En definitiva, una interpretación sistemática del art. 324 de la CPE, que busque la coherencia interna de la Ley Fundamental, entre la parte reguladora de la política monetaria en el que se ubica el art. 324 CPE, con el derecho al plazo razonable en la determinación de las obligaciones de las personas, resulta en que la imprescriptibilidad del daño económico causado al Estado, no impide la inclusión por parte del legislador, de plazos de prescripción de las vías procesales para la determinación de esas obligaciones, siendo más bien lo contrario, la incertidumbre causada por la imprescriptibilidad de las vías procesales destinadas a efectivizar derechos, lo que daña el sistema constitucional que tiene por objeto y fin, garantizar un orden social en paz y armonioso.

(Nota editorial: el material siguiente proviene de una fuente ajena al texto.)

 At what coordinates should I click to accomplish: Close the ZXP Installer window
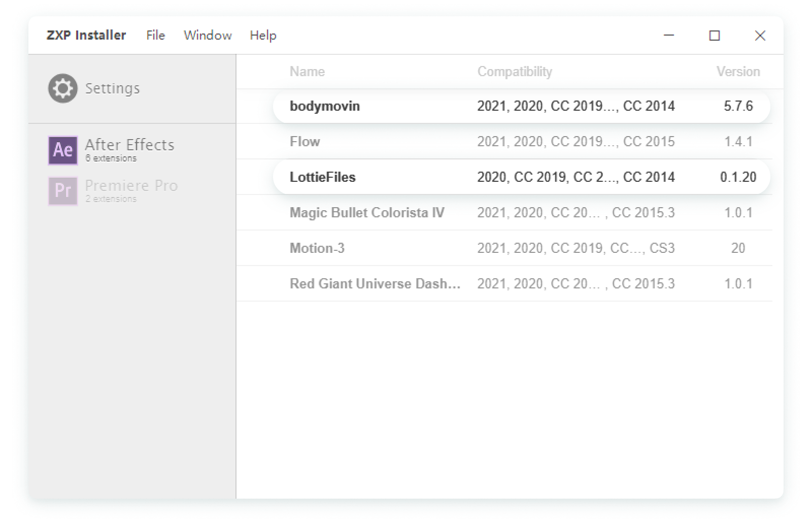[x=760, y=36]
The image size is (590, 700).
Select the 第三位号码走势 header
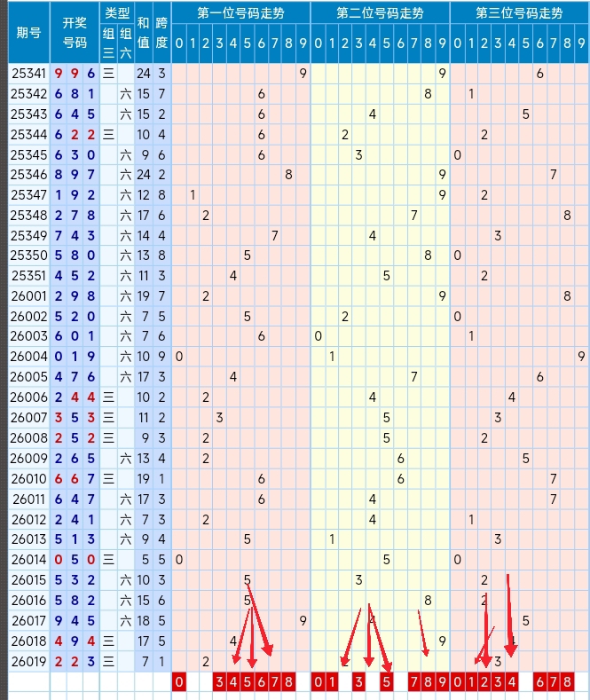coord(519,13)
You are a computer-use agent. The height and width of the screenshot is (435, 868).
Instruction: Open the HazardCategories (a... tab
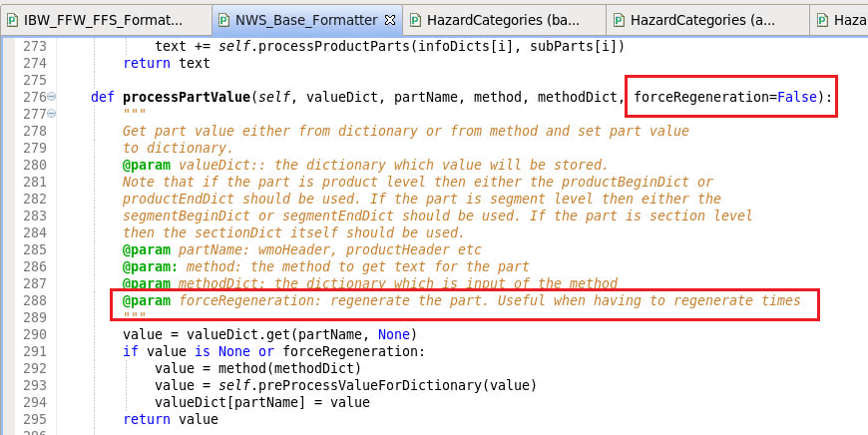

En base a las premisas anteriores, es que debemos concluir en que el art. 40 de la Ley 1178 (SAFCO), al determinar lo siguiente: “Las acciones judiciales y obligaciones emergentes de la responsabilidad civil establecida en la presente Ley, prescribirán en diez años computables a partir del día del hecho que da lugar a la acción o desde la última actuación procesal. El plazo de la prescripción se suspenderá o se interrumpirá de acuerdo con las causas y en la forma establecidas en el Código Civil. Para la iniciación de acciones por hechos o actos ocurridos antes de la vigencia de la presente ley, este término de prescripción se computará a partir de la fecha de dicha vigencia.”. No es contrario al art. 324 de la CPE; excepto en dos términos que son: “y obligaciones”, ya que como se ha fundamentado, conforme al constituyente, las obligaciones no prescriben, pero las vías procesales prescriben conforme a la voluntad y discrecionalidad del legislador, la cual debe ser ejercida en el marco de los cánones constitucionales.
Conforme a todo lo anotado, debió declararse inconstitucional la frase: “…y obligaciones…” del art. 40 de la LACG, manteniendo la norma como instrumento jurídico protector del derecho fundamental al plazo razonable del debido proceso, consagrado por las normas del art. 8.I de la Convención Americana Sobre Derechos Humanos (CASDH).